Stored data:
Content starts
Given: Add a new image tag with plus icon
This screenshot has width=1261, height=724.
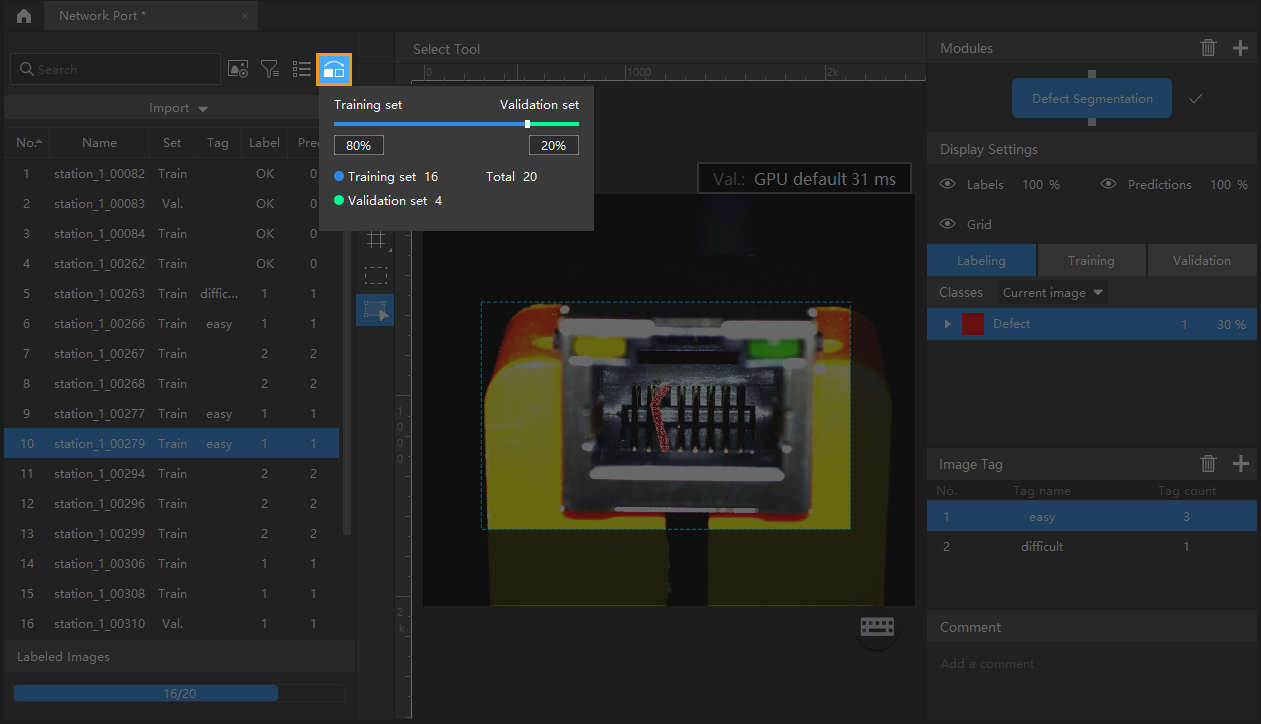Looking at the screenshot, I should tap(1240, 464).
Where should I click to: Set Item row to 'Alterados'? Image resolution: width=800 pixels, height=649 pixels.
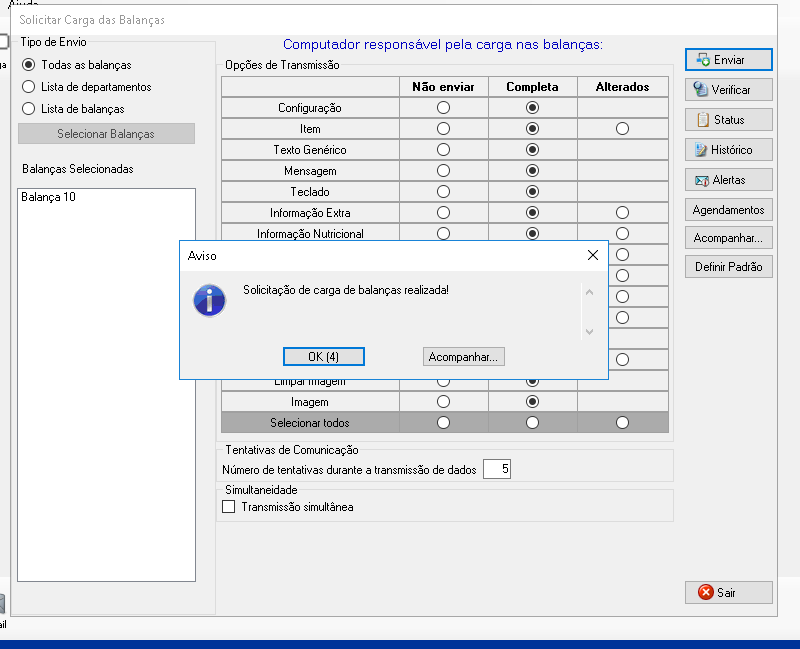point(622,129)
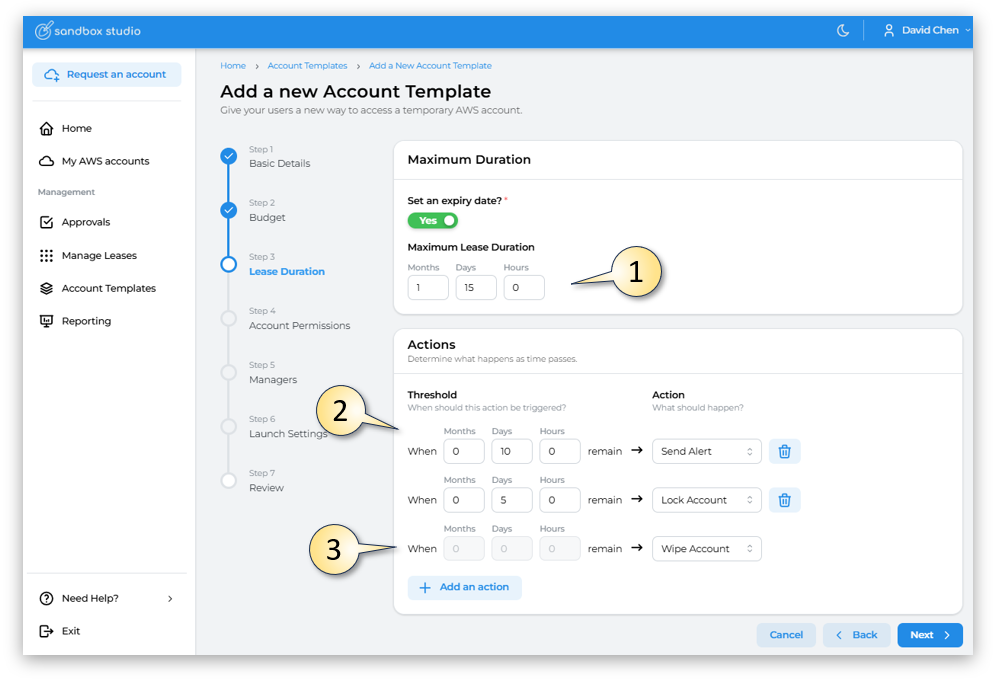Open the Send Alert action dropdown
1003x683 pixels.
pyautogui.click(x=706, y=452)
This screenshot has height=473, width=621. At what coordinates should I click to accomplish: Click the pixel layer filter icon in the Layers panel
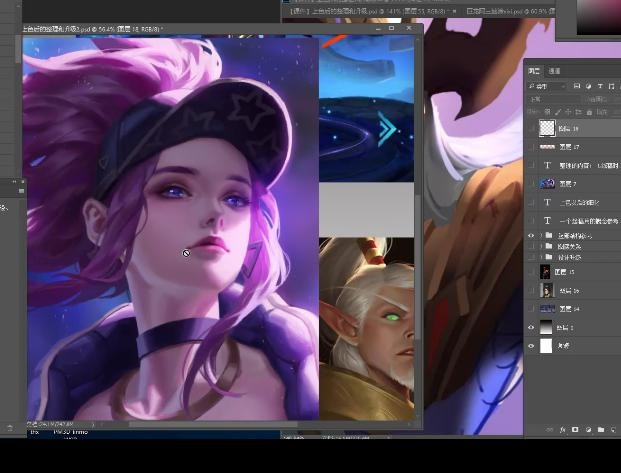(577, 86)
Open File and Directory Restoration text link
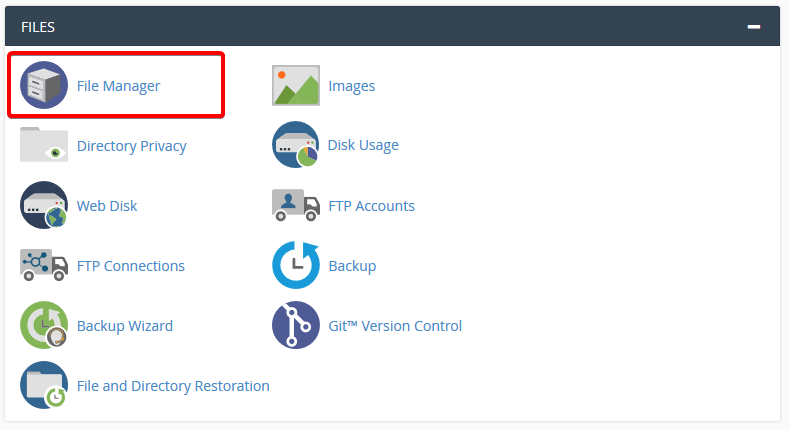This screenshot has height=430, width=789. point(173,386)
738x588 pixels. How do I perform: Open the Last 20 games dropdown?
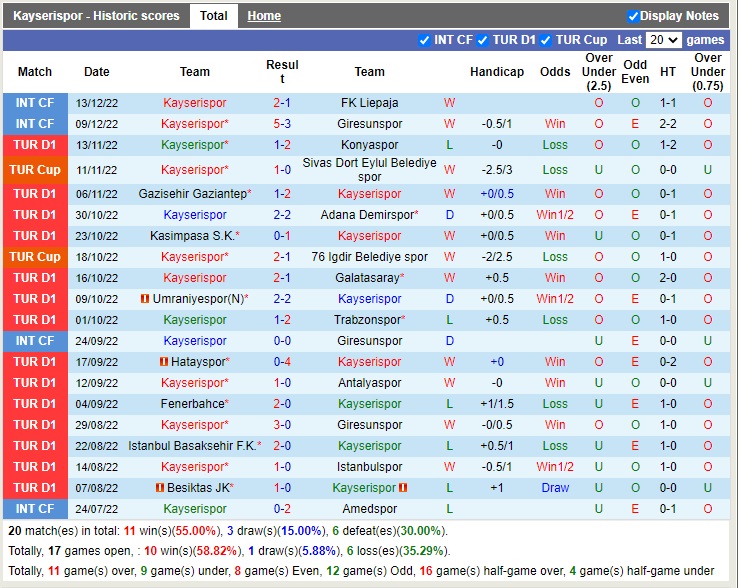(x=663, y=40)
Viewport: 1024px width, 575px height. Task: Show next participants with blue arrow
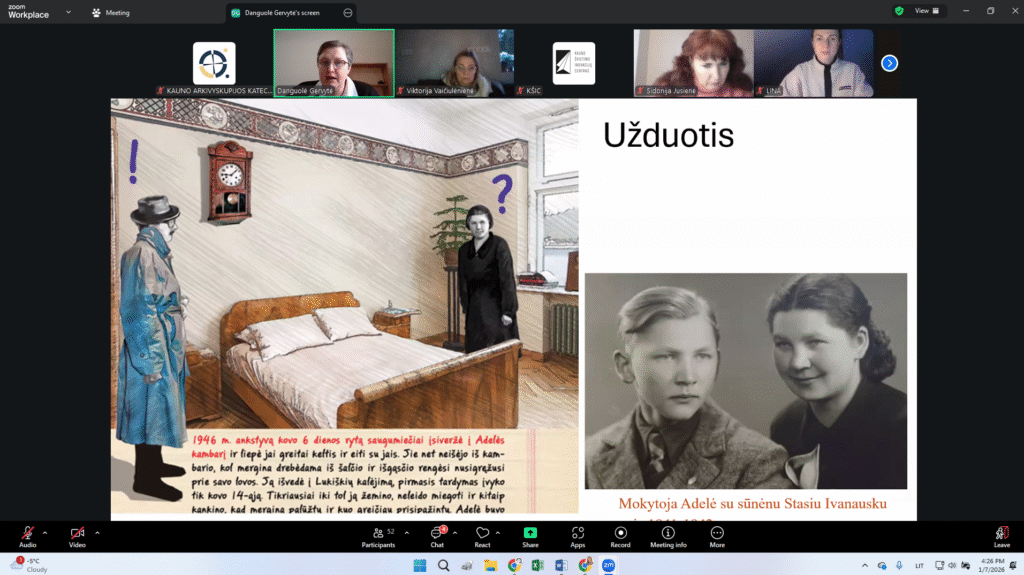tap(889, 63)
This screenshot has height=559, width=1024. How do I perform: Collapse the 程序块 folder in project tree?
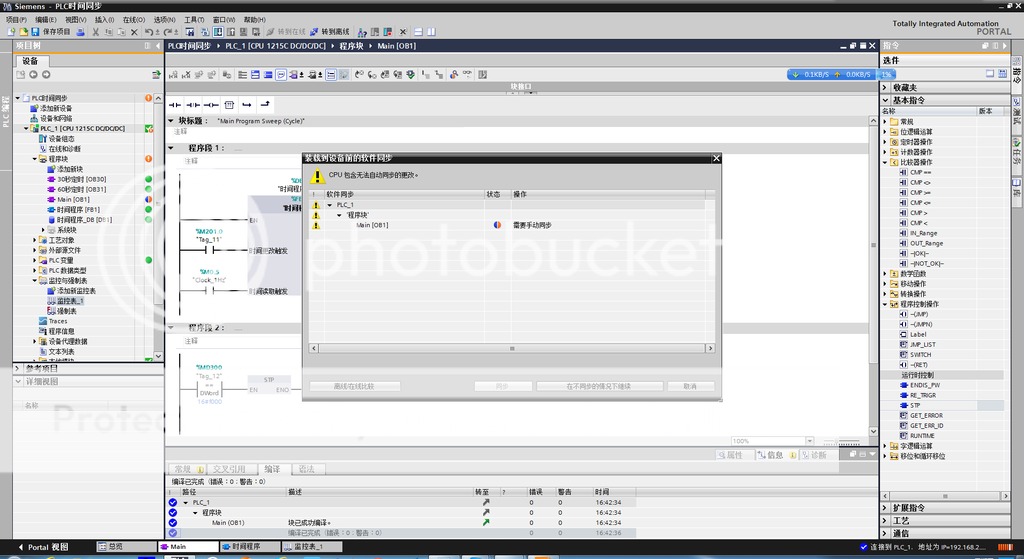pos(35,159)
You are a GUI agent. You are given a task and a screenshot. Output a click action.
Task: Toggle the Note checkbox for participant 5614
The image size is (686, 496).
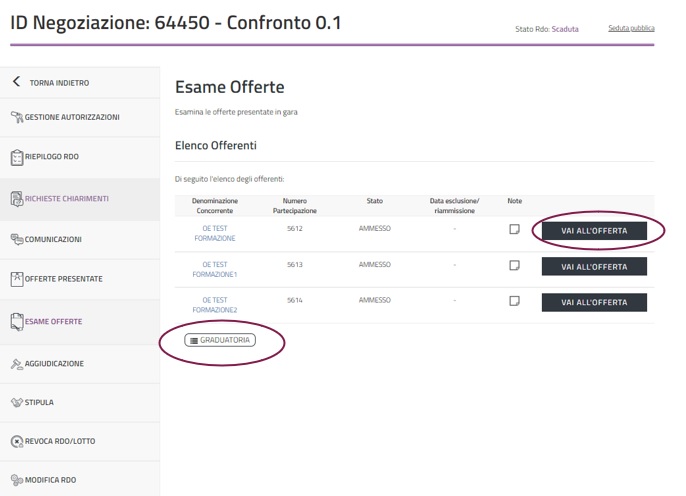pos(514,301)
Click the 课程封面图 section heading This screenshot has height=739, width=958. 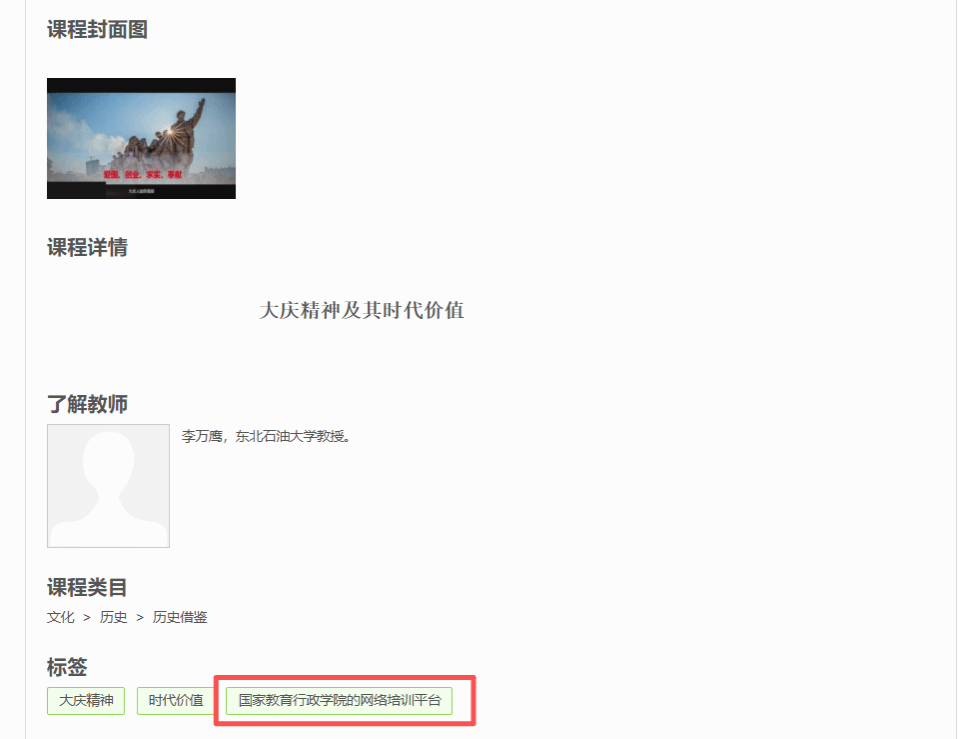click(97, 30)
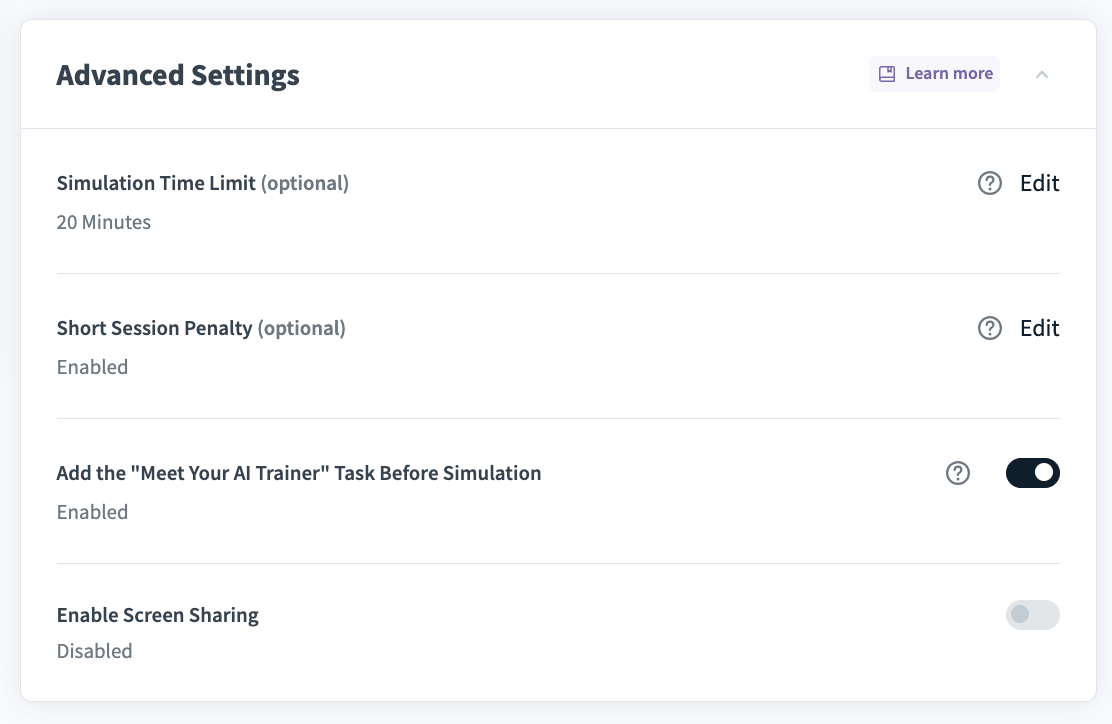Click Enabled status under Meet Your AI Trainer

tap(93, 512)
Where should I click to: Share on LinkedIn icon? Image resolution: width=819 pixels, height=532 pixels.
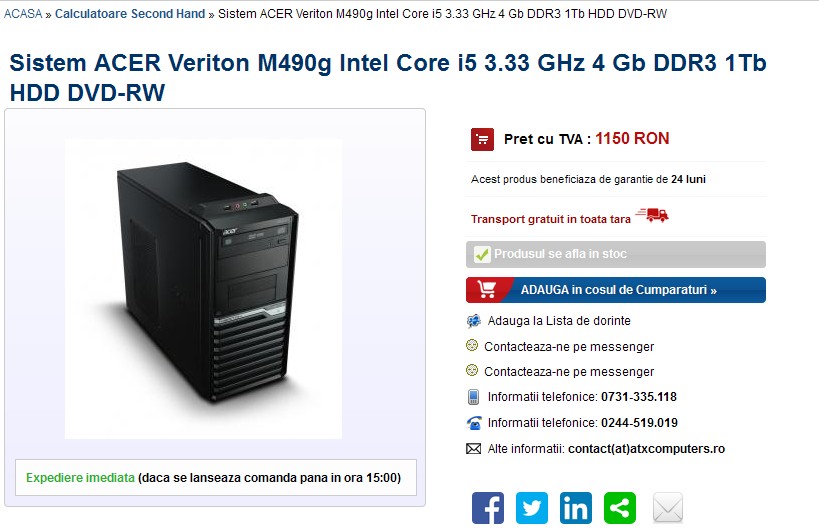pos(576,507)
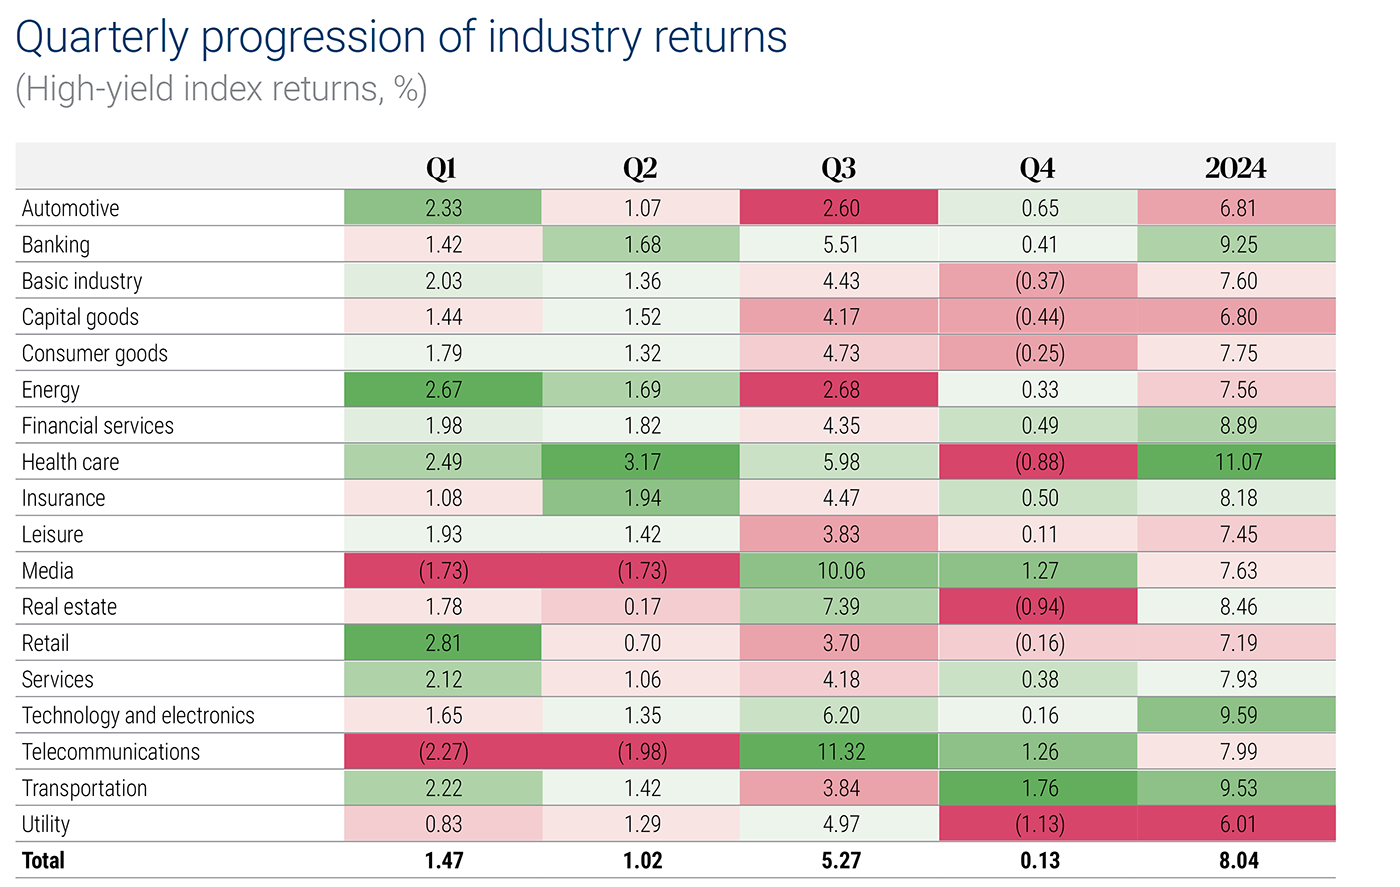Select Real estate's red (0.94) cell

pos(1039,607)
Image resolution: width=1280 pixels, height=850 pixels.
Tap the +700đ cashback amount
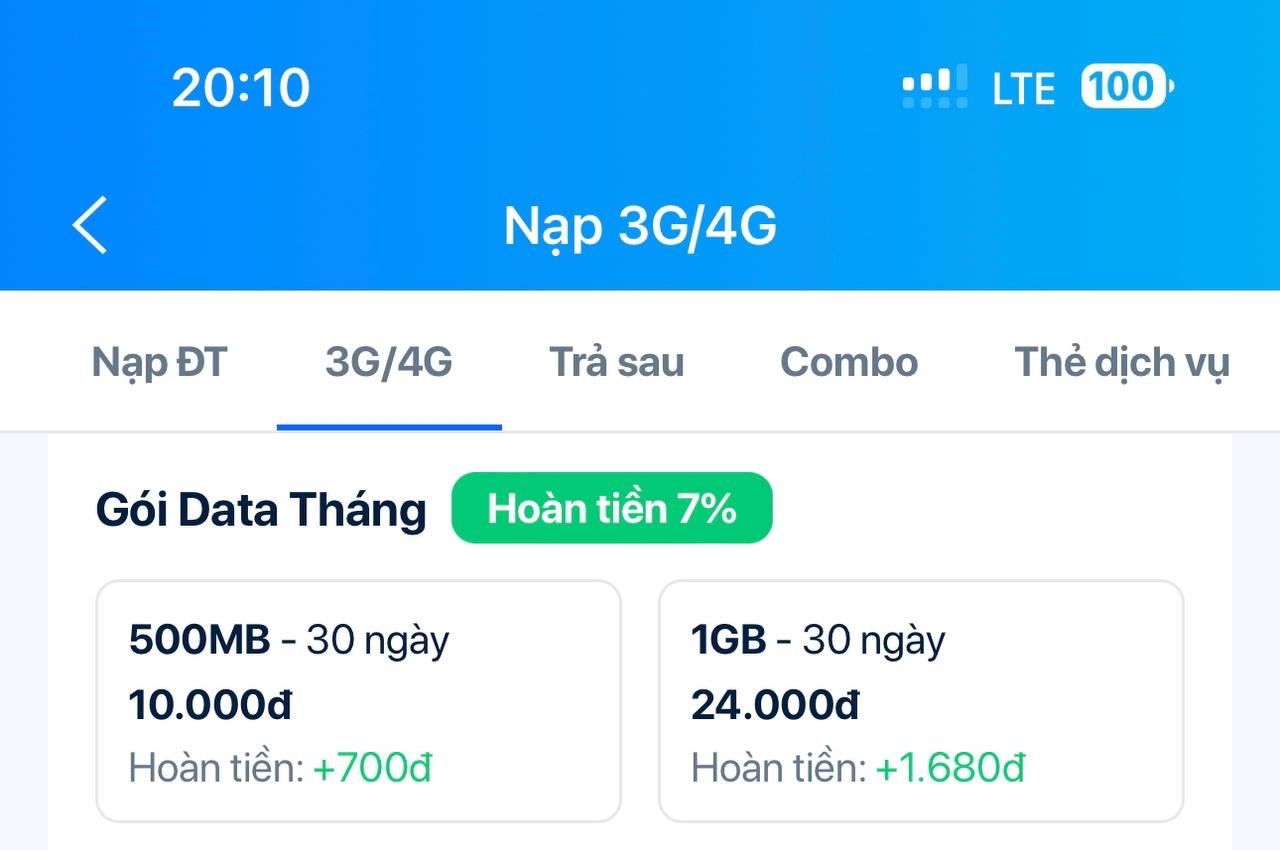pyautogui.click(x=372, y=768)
Content ends
The required output is an exact copy of the lines from the one with "Where should I click to: Share" through the final line of the data above, with pictures removed.

## Answer to the problem
Where should I click to: Share on LinkedIn icon? Image resolution: width=819 pixels, height=532 pixels.
pos(576,507)
Select Real estate's red (0.94) cell

pos(1039,607)
Image resolution: width=1280 pixels, height=850 pixels.
Tap the +700đ cashback amount
pyautogui.click(x=372, y=768)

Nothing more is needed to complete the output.